Entries pointing to words and elements:
- - -

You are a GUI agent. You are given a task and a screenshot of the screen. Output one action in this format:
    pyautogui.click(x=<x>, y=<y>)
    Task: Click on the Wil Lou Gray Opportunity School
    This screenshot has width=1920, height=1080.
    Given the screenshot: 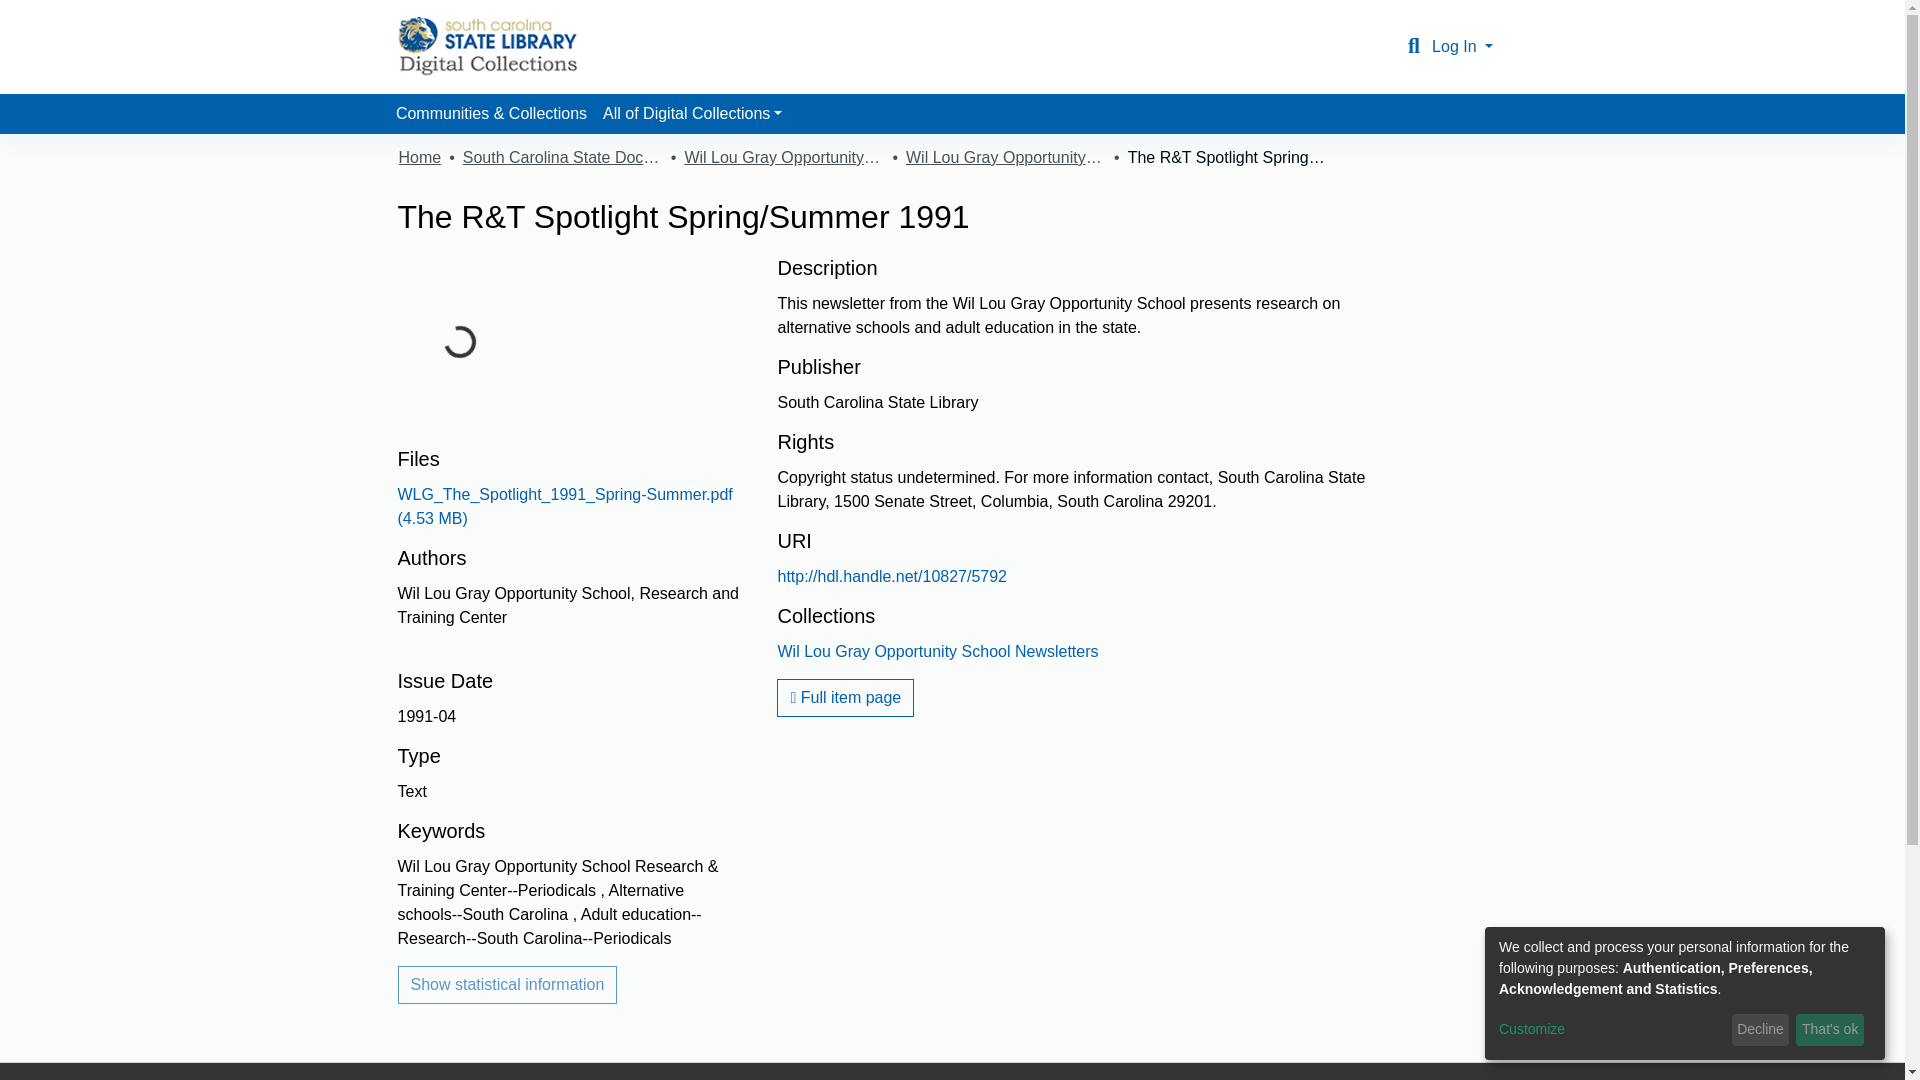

- - -

Reproduce the lines above verbatim, omitting the pictures.

* Problem solution
You are a GUI agent. You are given a task and a screenshot of the screen. Output one action in this format:
    pyautogui.click(x=<x>, y=<y>)
    Task: Click on the Wil Lou Gray Opportunity School
    This screenshot has width=1920, height=1080.
    Given the screenshot: 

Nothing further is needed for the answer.